• [SUPPLIED DATA]

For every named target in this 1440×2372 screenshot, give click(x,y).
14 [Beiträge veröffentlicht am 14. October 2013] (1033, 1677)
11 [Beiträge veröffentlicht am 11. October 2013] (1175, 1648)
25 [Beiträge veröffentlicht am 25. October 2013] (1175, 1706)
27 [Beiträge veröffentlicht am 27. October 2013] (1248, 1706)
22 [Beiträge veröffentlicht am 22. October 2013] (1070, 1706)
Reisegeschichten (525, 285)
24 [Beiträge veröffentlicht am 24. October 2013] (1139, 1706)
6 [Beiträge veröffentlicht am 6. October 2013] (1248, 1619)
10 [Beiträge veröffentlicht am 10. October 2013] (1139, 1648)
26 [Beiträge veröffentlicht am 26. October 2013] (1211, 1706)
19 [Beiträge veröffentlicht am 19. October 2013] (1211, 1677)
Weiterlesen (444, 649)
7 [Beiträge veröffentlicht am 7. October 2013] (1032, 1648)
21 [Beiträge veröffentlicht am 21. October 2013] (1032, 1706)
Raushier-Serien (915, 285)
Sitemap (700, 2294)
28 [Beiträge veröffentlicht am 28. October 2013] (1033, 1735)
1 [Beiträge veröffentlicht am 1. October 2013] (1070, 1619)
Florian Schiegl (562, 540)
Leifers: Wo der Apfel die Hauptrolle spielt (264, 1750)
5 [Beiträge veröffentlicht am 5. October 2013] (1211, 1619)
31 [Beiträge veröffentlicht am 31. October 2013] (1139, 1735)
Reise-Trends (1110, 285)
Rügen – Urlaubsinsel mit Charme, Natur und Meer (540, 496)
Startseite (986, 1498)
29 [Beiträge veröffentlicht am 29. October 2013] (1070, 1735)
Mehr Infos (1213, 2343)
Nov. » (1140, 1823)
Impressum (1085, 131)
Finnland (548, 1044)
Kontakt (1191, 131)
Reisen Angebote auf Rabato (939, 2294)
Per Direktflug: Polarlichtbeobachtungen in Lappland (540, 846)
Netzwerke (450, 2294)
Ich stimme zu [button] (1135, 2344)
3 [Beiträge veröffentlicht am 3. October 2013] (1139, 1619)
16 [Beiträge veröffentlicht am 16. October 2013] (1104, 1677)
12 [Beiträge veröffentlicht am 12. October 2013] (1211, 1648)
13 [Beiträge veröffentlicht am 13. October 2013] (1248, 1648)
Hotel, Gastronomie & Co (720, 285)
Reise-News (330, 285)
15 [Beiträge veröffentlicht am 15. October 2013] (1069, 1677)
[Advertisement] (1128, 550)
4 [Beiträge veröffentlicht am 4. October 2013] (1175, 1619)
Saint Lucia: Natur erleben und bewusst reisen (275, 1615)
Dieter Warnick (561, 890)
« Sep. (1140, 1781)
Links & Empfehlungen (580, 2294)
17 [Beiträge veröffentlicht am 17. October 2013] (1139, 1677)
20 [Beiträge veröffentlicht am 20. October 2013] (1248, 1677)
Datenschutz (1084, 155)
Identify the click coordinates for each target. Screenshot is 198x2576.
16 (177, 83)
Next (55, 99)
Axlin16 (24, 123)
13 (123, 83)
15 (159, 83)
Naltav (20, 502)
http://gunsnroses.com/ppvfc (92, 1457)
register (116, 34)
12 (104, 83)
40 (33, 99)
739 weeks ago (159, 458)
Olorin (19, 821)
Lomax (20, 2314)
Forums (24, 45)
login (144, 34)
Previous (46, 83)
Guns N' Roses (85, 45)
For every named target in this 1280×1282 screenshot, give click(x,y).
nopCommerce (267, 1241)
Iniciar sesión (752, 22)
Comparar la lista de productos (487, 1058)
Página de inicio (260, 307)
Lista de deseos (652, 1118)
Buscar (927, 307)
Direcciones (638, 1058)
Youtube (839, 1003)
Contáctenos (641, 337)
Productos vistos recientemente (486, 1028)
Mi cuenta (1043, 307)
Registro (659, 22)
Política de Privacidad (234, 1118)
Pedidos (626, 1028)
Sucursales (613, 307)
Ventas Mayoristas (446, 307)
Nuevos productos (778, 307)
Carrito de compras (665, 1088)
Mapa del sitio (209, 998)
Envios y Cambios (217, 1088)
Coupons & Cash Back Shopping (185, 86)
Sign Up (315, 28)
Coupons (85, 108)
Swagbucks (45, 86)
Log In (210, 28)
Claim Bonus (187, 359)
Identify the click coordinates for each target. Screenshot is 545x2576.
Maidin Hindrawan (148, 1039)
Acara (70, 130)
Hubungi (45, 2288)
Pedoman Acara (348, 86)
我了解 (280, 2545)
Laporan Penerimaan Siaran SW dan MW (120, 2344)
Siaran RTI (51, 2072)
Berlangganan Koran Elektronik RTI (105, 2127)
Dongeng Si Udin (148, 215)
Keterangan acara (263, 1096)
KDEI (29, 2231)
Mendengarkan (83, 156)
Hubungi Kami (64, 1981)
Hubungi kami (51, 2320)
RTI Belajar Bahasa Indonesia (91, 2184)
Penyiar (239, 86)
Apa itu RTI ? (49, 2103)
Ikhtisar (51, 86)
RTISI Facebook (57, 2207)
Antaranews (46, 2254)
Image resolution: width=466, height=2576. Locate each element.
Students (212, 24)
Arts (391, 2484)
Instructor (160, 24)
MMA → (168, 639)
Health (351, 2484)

• [WHAT YOU WILL DO] Please copy every one of the rows above word for word, with nothing added, dropped, or changed.

• [WRITTEN REPLY]
For every named target in this 1440×2372 screenshot, give click(x,y).
14 [Beiträge veröffentlicht am 14. October 2013] (1033, 1677)
11 [Beiträge veröffentlicht am 11. October 2013] (1175, 1648)
25 [Beiträge veröffentlicht am 25. October 2013] (1175, 1706)
27 [Beiträge veröffentlicht am 27. October 2013] (1248, 1706)
22 [Beiträge veröffentlicht am 22. October 2013] (1070, 1706)
Reisegeschichten (525, 285)
24 [Beiträge veröffentlicht am 24. October 2013] (1139, 1706)
6 [Beiträge veröffentlicht am 6. October 2013] (1248, 1619)
10 [Beiträge veröffentlicht am 10. October 2013] (1139, 1648)
26 [Beiträge veröffentlicht am 26. October 2013] (1211, 1706)
19 [Beiträge veröffentlicht am 19. October 2013] (1211, 1677)
Weiterlesen (444, 649)
7 [Beiträge veröffentlicht am 7. October 2013] (1032, 1648)
21 [Beiträge veröffentlicht am 21. October 2013] (1032, 1706)
Raushier-Serien (915, 285)
Sitemap (700, 2294)
28 [Beiträge veröffentlicht am 28. October 2013] (1033, 1735)
1 [Beiträge veröffentlicht am 1. October 2013] (1070, 1619)
Florian Schiegl (562, 540)
Leifers: Wo der Apfel die Hauptrolle spielt (264, 1750)
5 [Beiträge veröffentlicht am 5. October 2013] (1211, 1619)
31 [Beiträge veröffentlicht am 31. October 2013] (1139, 1735)
Reise-Trends (1110, 285)
Rügen – Urlaubsinsel mit Charme, Natur und Meer (540, 496)
Startseite (986, 1498)
29 [Beiträge veröffentlicht am 29. October 2013] (1070, 1735)
Mehr Infos (1213, 2343)
Nov. » (1140, 1823)
Impressum (1085, 131)
Finnland (548, 1044)
Kontakt (1191, 131)
Reisen Angebote auf Rabato (939, 2294)
Per Direktflug: Polarlichtbeobachtungen in Lappland (540, 846)
Netzwerke (450, 2294)
Ich stimme zu [button] (1135, 2344)
3 [Beiträge veröffentlicht am 3. October 2013] (1139, 1619)
16 [Beiträge veröffentlicht am 16. October 2013] (1104, 1677)
12 [Beiträge veröffentlicht am 12. October 2013] (1211, 1648)
13 [Beiträge veröffentlicht am 13. October 2013] (1248, 1648)
Hotel, Gastronomie & Co (720, 285)
Reise-News (330, 285)
15 [Beiträge veröffentlicht am 15. October 2013] (1069, 1677)
[Advertisement] (1128, 550)
4 [Beiträge veröffentlicht am 4. October 2013] (1175, 1619)
Saint Lucia: Natur erleben und bewusst reisen (275, 1615)
Dieter Warnick (561, 890)
« Sep. (1140, 1781)
Links & Empfehlungen (580, 2294)
17 [Beiträge veröffentlicht am 17. October 2013] (1139, 1677)
20 [Beiträge veröffentlicht am 20. October 2013] (1248, 1677)
Datenschutz (1084, 155)
Identify the click coordinates for each target. Screenshot is 198x2576.
16 (177, 83)
Next (55, 99)
Axlin16 (24, 123)
13 (123, 83)
15 (159, 83)
Naltav (20, 502)
http://gunsnroses.com/ppvfc (92, 1457)
register (116, 34)
12 (104, 83)
40 (33, 99)
739 weeks ago (159, 458)
Olorin (19, 821)
Lomax (20, 2314)
Forums (24, 45)
login (144, 34)
Previous (46, 83)
Guns N' Roses (85, 45)
For every named target in this 1280×1282 screenshot, give click(x,y).
nopCommerce (267, 1241)
Iniciar sesión (752, 22)
Comparar la lista de productos (487, 1058)
Página de inicio (260, 307)
Lista de deseos (652, 1118)
Buscar (927, 307)
Direcciones (638, 1058)
Youtube (839, 1003)
Contáctenos (641, 337)
Productos vistos recientemente (486, 1028)
Mi cuenta (1043, 307)
Registro (659, 22)
Política de Privacidad (234, 1118)
Pedidos (626, 1028)
Sucursales (613, 307)
Ventas Mayoristas (446, 307)
Nuevos productos (778, 307)
Carrito de compras (665, 1088)
Mapa del sitio (209, 998)
Envios y Cambios (217, 1088)
Coupons & Cash Back Shopping (185, 86)
Sign Up (315, 28)
Coupons (85, 108)
Swagbucks (45, 86)
Log In (210, 28)
Claim Bonus (187, 359)
Identify the click coordinates for each target. Screenshot is 545x2576.
Maidin Hindrawan (148, 1039)
Acara (70, 130)
Hubungi (45, 2288)
Pedoman Acara (348, 86)
我了解 (280, 2545)
Laporan Penerimaan Siaran SW dan MW (120, 2344)
Siaran RTI (51, 2072)
Berlangganan Koran Elektronik RTI (105, 2127)
Dongeng Si Udin (148, 215)
Keterangan acara (263, 1096)
KDEI (29, 2231)
Mendengarkan (83, 156)
Hubungi Kami (64, 1981)
Hubungi kami (51, 2320)
RTI Belajar Bahasa Indonesia (91, 2184)
Penyiar (239, 86)
Apa itu RTI ? (49, 2103)
Ikhtisar (51, 86)
RTISI Facebook (57, 2207)
Antaranews (46, 2254)
Image resolution: width=466, height=2576. Locate each element.
Students (212, 24)
Arts (391, 2484)
Instructor (160, 24)
MMA → (168, 639)
Health (351, 2484)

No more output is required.